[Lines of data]
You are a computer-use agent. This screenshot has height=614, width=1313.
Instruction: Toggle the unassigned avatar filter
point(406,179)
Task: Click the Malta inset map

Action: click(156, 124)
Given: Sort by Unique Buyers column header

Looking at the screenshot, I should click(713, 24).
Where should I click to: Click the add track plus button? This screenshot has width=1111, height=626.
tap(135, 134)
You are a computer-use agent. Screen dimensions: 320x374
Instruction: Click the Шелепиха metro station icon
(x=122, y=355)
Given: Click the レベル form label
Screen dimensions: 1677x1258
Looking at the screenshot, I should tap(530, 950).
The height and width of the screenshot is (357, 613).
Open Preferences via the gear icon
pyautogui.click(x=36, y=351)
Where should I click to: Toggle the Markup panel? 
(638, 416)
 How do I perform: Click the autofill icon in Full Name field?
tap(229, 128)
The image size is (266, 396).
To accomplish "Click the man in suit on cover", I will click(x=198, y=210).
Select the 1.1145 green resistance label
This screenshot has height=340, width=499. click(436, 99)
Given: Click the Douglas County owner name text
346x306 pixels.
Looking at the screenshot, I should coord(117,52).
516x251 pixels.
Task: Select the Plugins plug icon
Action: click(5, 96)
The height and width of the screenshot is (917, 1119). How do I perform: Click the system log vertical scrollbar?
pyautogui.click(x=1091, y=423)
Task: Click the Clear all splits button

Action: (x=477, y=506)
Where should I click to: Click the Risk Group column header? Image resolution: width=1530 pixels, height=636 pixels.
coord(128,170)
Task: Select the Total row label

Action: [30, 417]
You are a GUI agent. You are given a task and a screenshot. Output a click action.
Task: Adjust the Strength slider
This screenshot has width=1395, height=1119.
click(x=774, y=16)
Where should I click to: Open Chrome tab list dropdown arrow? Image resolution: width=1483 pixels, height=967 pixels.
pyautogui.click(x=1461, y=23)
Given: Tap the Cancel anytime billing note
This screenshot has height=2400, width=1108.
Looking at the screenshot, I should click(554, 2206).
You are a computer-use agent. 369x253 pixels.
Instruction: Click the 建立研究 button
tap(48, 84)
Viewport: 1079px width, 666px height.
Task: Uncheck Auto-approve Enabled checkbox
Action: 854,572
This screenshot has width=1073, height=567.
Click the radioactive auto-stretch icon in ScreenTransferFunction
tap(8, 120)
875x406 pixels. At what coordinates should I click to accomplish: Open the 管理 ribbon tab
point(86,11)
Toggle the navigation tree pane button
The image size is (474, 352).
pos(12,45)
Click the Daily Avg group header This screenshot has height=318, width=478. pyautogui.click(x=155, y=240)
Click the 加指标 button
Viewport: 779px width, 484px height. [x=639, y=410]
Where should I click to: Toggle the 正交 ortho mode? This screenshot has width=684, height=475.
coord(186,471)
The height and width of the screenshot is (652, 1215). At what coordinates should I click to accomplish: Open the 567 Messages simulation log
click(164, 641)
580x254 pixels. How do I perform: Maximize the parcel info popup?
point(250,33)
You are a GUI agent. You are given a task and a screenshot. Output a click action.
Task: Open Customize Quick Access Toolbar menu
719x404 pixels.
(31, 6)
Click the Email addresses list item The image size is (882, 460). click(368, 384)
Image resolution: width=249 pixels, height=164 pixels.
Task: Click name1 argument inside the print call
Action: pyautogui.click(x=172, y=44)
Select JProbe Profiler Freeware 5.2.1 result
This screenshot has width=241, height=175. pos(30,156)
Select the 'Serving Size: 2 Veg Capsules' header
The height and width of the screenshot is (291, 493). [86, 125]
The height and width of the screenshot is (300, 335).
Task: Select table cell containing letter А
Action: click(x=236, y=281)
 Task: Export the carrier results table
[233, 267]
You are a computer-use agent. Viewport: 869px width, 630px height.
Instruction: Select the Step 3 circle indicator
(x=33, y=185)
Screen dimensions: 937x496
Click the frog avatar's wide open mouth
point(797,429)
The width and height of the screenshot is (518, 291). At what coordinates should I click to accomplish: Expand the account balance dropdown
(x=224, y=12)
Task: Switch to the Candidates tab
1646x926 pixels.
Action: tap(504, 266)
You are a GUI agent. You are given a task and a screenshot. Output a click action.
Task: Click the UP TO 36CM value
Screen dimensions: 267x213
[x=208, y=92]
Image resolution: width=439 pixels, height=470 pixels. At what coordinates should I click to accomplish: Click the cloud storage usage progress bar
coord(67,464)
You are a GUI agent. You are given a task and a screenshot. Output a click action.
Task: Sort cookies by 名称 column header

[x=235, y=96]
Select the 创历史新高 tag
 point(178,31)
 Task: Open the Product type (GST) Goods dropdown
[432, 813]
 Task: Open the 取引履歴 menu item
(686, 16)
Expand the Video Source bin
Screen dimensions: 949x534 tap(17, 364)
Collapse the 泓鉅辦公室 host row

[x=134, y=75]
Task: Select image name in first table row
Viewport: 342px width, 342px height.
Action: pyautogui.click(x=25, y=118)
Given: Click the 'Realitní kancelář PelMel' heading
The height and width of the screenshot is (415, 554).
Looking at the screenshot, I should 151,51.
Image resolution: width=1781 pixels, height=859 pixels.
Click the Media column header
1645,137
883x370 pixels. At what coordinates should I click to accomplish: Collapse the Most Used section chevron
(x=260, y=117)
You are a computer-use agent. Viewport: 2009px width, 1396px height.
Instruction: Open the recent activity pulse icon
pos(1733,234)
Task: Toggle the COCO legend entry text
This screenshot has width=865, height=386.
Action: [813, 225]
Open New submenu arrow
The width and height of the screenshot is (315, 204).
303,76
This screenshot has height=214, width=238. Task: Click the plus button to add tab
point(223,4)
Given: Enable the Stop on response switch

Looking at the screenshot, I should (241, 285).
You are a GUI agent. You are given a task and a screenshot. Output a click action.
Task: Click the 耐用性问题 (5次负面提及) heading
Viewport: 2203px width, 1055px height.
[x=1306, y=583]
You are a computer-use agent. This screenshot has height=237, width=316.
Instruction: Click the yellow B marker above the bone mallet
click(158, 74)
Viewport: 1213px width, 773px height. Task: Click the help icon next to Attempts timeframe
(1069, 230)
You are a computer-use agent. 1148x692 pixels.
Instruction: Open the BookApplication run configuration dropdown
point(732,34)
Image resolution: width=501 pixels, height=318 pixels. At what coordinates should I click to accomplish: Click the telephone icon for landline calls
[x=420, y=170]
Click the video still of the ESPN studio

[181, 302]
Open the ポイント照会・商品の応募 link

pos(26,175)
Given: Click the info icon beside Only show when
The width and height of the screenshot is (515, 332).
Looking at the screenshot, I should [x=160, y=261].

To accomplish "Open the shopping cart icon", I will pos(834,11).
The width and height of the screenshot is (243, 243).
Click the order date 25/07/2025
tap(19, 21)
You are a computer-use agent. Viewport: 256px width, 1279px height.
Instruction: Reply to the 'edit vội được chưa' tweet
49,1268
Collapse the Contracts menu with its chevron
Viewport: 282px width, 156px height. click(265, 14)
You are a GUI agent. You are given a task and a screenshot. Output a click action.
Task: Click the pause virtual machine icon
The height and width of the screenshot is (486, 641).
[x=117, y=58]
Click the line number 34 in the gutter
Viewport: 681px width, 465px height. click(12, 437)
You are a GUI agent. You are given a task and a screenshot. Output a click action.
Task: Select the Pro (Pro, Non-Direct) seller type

EXERCISE: Write out everything from the beginning of the items down to the line containing "Looking at the screenshot, I should click(713, 24).", with both ends included.

TASK SOLUTION:
You are a computer-use agent. This screenshot has height=614, width=1313.
Instruction: Toggle the unassigned avatar filter
point(406,179)
Task: Click the Malta inset map

Action: click(156, 124)
Given: Sort by Unique Buyers column header

Looking at the screenshot, I should click(713, 24).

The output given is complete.